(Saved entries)
* * * *
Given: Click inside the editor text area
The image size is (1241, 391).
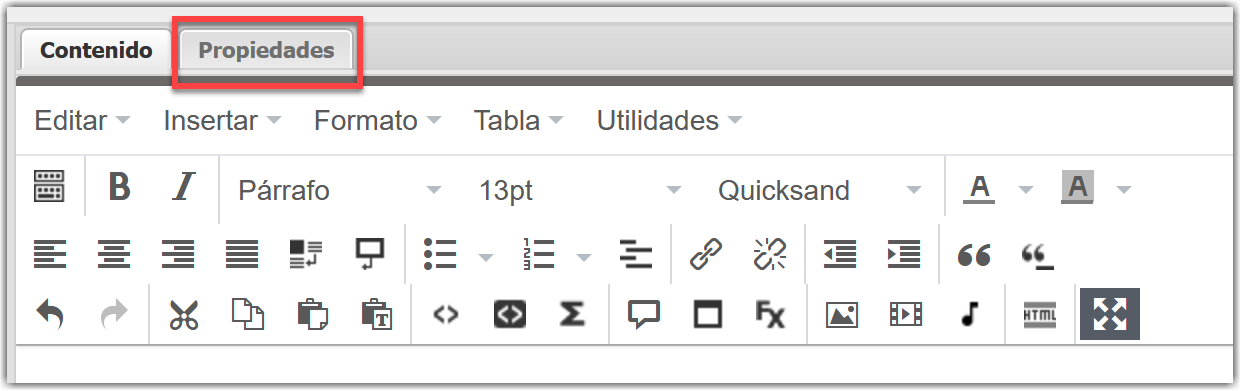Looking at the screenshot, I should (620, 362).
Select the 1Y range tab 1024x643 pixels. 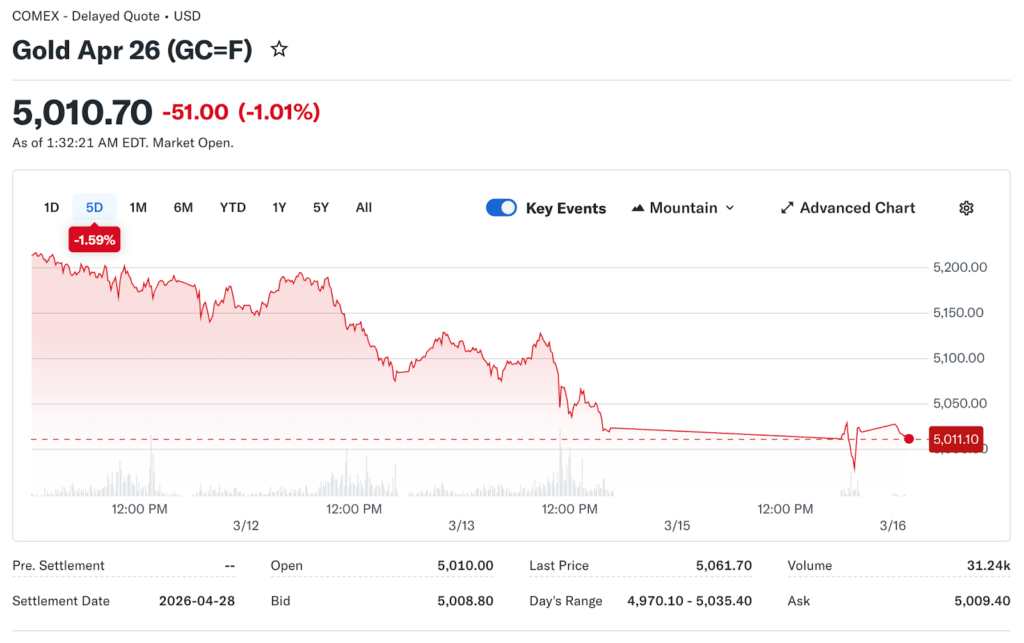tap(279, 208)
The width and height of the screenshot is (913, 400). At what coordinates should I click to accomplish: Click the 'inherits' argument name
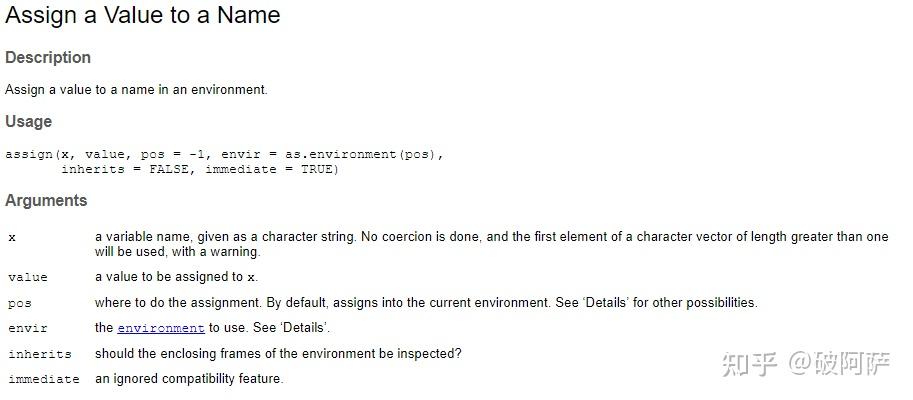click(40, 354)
* * * *
#### Assignment
In the records above, locate the line containing "The width and", then copy exactly that line and every line after it through the end, omitting pictures.

#### Answer section
The width and height of the screenshot is (913, 400). At what coordinates should I click to accomplish: Click the 'inherits' argument name
click(40, 354)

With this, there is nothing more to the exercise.